O Luminor, com o seu sistema de ponte protetora da coroa e mostrador em sanduiche, foi o modelo que popularizou a marca | Foto: Panerai
O Luminor, com o seu sistema de ponte protetora da coroa e mostrador em sanduíche, foi o modelo que popularizou a marca | Foto: Panerai

«Os meus amigos diziam que eu usava um despertador no pulso!», gostava de dizer Angelo Bonati. A homogeneidade da coleção inspirada nos modelos de mergulho dos anos 1930 foi um dos seus grandes trunfos. «Esteticamente, a Panerai congelou o seu estilo. Nunca atraiçoou o seu design histórico, apesar de termos uma caixa que teve de se adaptar aos mecanismos que a marca foi adotando». Num ápice, uma clientela habituada a modelos de 36mm passou a cobiçar peças de 44mm ou mais de diâmetro; de um momento para o outro, toda a gente queria ter um Luminor Marina ou um Radiomir. E, de relógios essenciais de mergulho, rapidamente se passou a complicações e até mesmo grandes complicações.
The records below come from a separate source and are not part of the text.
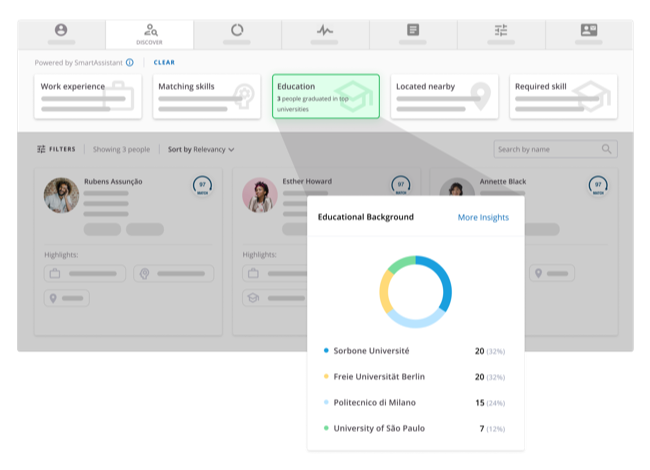Open the sliders settings icon tab

pyautogui.click(x=501, y=34)
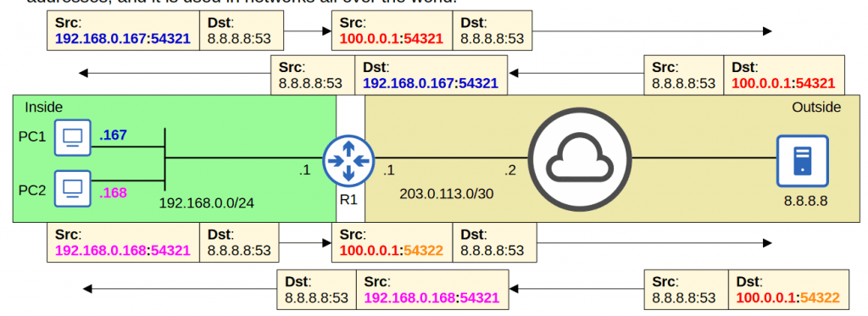This screenshot has height=316, width=868.
Task: Click the Internet cloud icon
Action: (x=580, y=160)
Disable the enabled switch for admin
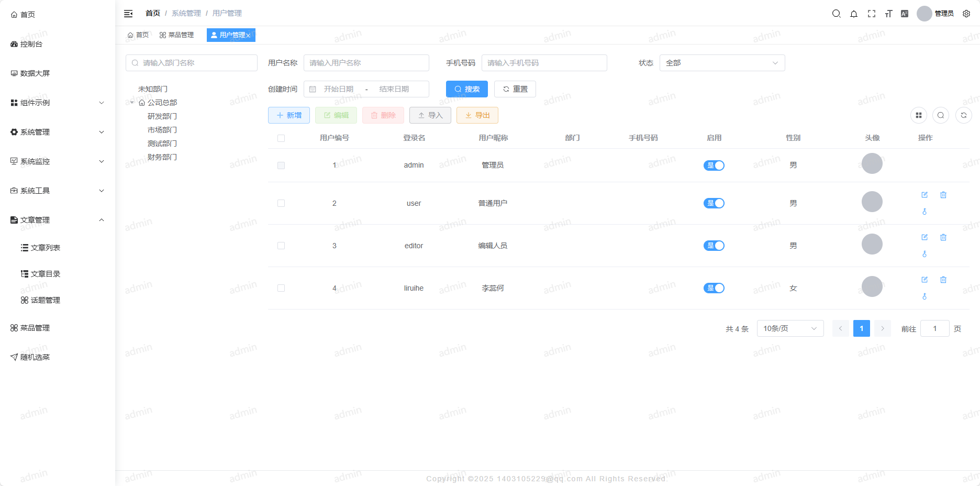The width and height of the screenshot is (980, 486). [x=714, y=165]
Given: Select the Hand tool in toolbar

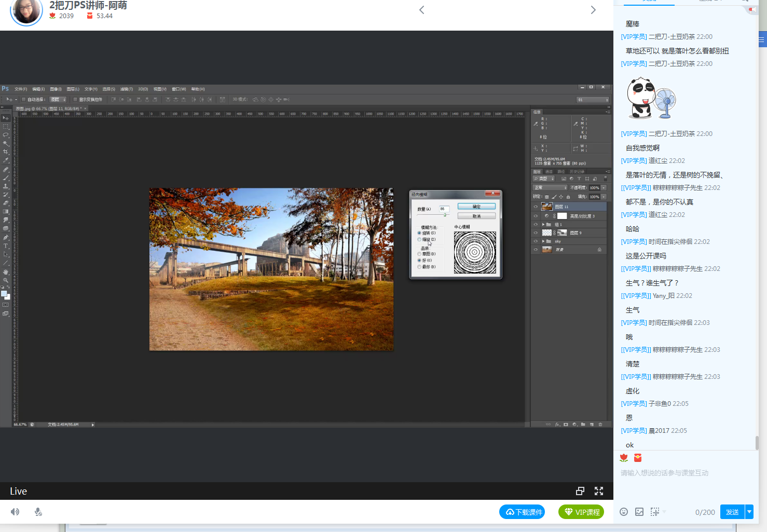Looking at the screenshot, I should [x=6, y=272].
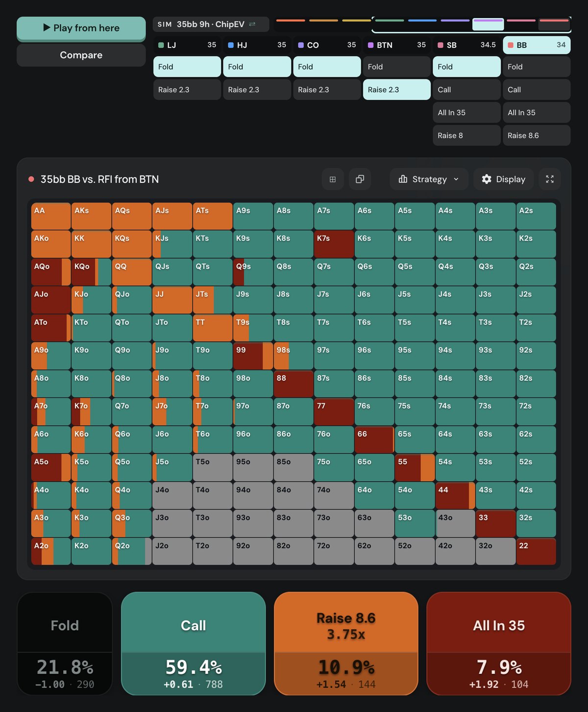Select the SB position tab
The width and height of the screenshot is (588, 712).
tap(466, 45)
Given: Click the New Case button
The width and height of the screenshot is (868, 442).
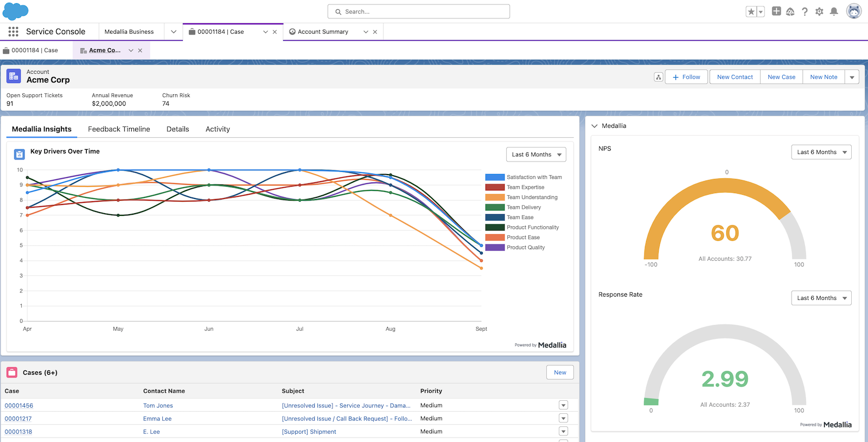Looking at the screenshot, I should (x=781, y=77).
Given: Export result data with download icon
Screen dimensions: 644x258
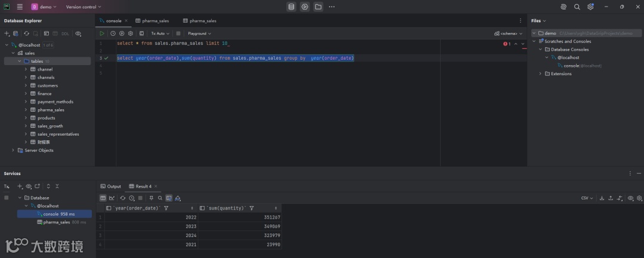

O catálogo atual da marca é particularmente extenso e há boutiques por todo o mundo, incluindo duas em Portugal.

Angelo Bonati: o Signore Panerai | Fotos: Panerai
Angelo Bonati deixou-nos aos 74 anos de idade | Fotos: Panerai

À sua maneira, Angelo Bonati também se transformou num mito. Soube interpretar o sinal dos tempos e a evolução do setor relojoeiro para estabelecer paulatinamente a Panerai como marca de culto. Desenvolveu a mais fanática comunidade de colecionadores do universo relojoeiro, os tifosi Paneristi (que até tiveram um encontro mundial P’Day em Lisboa, para além da comunidade local Paneristi Portugal). Teve um empurrão de Sylvester Stallone no caminho para a fama, quando o conhecido ator americano (de ascendência italiana, convém sublinhar) fez uma grande encomenda para oferecer aqueles tão peculiares e grandes relógios de mergulho a amigos de Hollywood. O resto é história, como se costuma dizer.

Manufatura Panerai nos arredores de Neuchâtel | Foto: Panerai
Manufatura Panerai nos arredores de Neuchâtel | Foto: Panerai

A pequena Officine Panerai que Giovanni Panerai fundou em 1860 tornou-se na manufatura Panerai com um impressionante centro de produção em Neuchâtel. E Angelo Bonati fará para sempre parte da história da marca de origens florentinas, perdurando na memória com o seu emblemático bigode e os caraterísticos blasers traçados.

Panerai Transat Classique

O mês de dezembro de 2012 foi particularmente importante para a Panerai — e talvez mesmo o mais importante mês de sempre da companhia florentina em Portugal. No espaço de dias inaugurou a sua Boutique Panerai na Avenida da Liberdade e deu partida, em Cascais, à Panerai Transat Classique. Angelo Bonati concedeu-nos então uma entrevista para falar da associação da marca ao mar e ao universo dos veleiros clássicos.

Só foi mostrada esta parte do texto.